DSC makes a half hearted effort and it’s quite obvious they can’t be bothered but do so to keep the peace. This year I celebrated a milestone birthday and I had a social media message at 11.45pm just simply saying happy birthday whereas I make an effort to text and acknowledge on social media as early as possible for their birthday. Present was received a couple of weeks later shoved into a carrier bag. I have been a SM for 20+ years and I wasn’t an OW in the situation but the relationship is difficult particularly now they are adults. I’ve organised all of the Christmas presents for years and birthday gifts although often they ask for money so DH tends to send over.
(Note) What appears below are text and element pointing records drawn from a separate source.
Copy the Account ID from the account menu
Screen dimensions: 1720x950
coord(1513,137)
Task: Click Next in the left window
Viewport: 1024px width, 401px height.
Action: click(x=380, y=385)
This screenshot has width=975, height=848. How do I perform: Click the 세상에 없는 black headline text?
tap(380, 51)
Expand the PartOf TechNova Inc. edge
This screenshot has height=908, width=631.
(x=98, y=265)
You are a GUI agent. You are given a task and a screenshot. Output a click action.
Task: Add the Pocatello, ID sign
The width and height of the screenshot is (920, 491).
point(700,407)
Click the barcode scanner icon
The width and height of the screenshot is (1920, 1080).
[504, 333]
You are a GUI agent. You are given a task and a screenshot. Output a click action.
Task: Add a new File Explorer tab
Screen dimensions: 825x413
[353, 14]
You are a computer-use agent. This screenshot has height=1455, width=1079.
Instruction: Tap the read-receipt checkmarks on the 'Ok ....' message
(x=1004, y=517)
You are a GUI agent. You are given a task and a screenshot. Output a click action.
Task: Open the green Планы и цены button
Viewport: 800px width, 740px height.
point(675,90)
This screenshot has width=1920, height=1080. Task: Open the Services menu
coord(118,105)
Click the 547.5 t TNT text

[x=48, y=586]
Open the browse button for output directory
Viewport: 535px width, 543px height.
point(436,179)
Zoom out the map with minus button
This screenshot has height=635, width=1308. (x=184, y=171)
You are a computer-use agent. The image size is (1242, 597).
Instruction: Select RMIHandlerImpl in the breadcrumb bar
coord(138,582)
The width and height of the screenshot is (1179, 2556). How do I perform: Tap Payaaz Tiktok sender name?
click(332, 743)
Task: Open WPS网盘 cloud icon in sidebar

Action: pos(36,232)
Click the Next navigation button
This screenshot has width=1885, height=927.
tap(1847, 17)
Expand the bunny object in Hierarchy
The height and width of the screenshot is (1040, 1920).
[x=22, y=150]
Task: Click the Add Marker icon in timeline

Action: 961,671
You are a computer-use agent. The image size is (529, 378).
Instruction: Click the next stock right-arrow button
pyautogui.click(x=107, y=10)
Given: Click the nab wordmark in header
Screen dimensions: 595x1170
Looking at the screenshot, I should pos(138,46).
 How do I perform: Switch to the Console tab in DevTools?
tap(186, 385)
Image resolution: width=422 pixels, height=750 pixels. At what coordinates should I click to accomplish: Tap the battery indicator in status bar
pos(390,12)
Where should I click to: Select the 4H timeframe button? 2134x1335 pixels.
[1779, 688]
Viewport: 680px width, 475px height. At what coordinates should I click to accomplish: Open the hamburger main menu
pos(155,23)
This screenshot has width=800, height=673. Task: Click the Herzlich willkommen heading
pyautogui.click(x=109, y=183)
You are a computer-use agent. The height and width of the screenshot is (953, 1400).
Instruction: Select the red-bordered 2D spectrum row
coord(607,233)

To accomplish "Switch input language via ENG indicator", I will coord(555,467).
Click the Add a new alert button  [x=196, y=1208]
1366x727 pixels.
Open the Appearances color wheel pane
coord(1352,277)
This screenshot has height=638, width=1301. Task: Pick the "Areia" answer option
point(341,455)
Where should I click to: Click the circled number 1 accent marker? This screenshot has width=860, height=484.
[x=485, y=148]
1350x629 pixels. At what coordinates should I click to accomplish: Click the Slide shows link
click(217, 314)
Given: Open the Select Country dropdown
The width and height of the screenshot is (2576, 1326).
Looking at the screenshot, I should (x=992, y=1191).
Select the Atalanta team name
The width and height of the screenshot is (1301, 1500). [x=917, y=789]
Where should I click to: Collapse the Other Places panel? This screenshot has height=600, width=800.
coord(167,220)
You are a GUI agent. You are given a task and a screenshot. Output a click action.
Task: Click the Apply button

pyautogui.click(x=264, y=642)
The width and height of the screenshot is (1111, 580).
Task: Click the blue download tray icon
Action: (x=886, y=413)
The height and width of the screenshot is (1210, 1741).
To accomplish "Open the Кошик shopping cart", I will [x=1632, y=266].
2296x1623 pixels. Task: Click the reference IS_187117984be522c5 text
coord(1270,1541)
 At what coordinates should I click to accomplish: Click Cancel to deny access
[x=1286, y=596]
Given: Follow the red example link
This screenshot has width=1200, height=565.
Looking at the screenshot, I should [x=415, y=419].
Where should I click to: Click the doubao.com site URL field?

DH and I contribute 50/50 to cost of gifts but quite frankly I’m fed up making the effort

InWithPeaceOutWithStress · 05/12/2024 08:29

Anuta77 · 04/12/2024 21:42

So you don't celebrate anyone else other than your parents?
And in reality, your situation is different from mine, if she doesn't know your bday it's because you have a really bad relationship with her and your father, and to be honest, if you have a good relationship with your father, it's not possible that she doesn't know. Are you a troll?

P.S. Guess who just messaged me to apologize for not congradulating me? That's right, the aforementionned stepson.

Is that because your husband told him you were upset and asked him to text an apology? It all sounds very weird and strained, and that you keep being upset and passive aggressive until you get a forced apology. Maybe you should let go of whatever resentment you have about doing the cooking or whatever (should this be more properly directed at your husband?) and drop your demands of your SS.

CatsBeCrazy · 05/12/2024 09:08

I think it's rude OP . My Stepsons have never bought me anything or even card for my birthday in the nearly 21years I've been with their dad .

They lived with us as teens , and even stayed with us as adults when they've had nowhere to go etc
yet god help my DP if he was to forget their Mrs birthdays . Guess who reminds DP of said Birthdays ? Yeah that's right me . I remember all the grandkids birthdays aswell as my DP is awful with birthdays (including our own children)

SheilaFentiman · 05/12/2024 09:13

as my DP is awful with birthdays (including our own children)

There's an app for that (several apps, the one I use is called Birthday reminder)

CatsBeCrazy · 05/12/2024 09:16

I don't know how to quote 😭 but yeah he has had some of them in his calendar . But he must have notifications off or something . But I'm not a horrible person so I'm always saying , you do realise is such and such birthday today/or in a few day's 🙄

SofandaCox · 05/12/2024 10:26

Anuta77 · 04/12/2024 21:42

So you don't celebrate anyone else other than your parents?
And in reality, your situation is different from mine, if she doesn't know your bday it's because you have a really bad relationship with her and your father, and to be honest, if you have a good relationship with your father, it's not possible that she doesn't know. Are you a troll?

P.S. Guess who just messaged me to apologize for not congradulating me? That's right, the aforementionned stepson.

wtf a troll because I have a different opinion to you?

I celebrate my parents, siblings, close friends, husband and kids.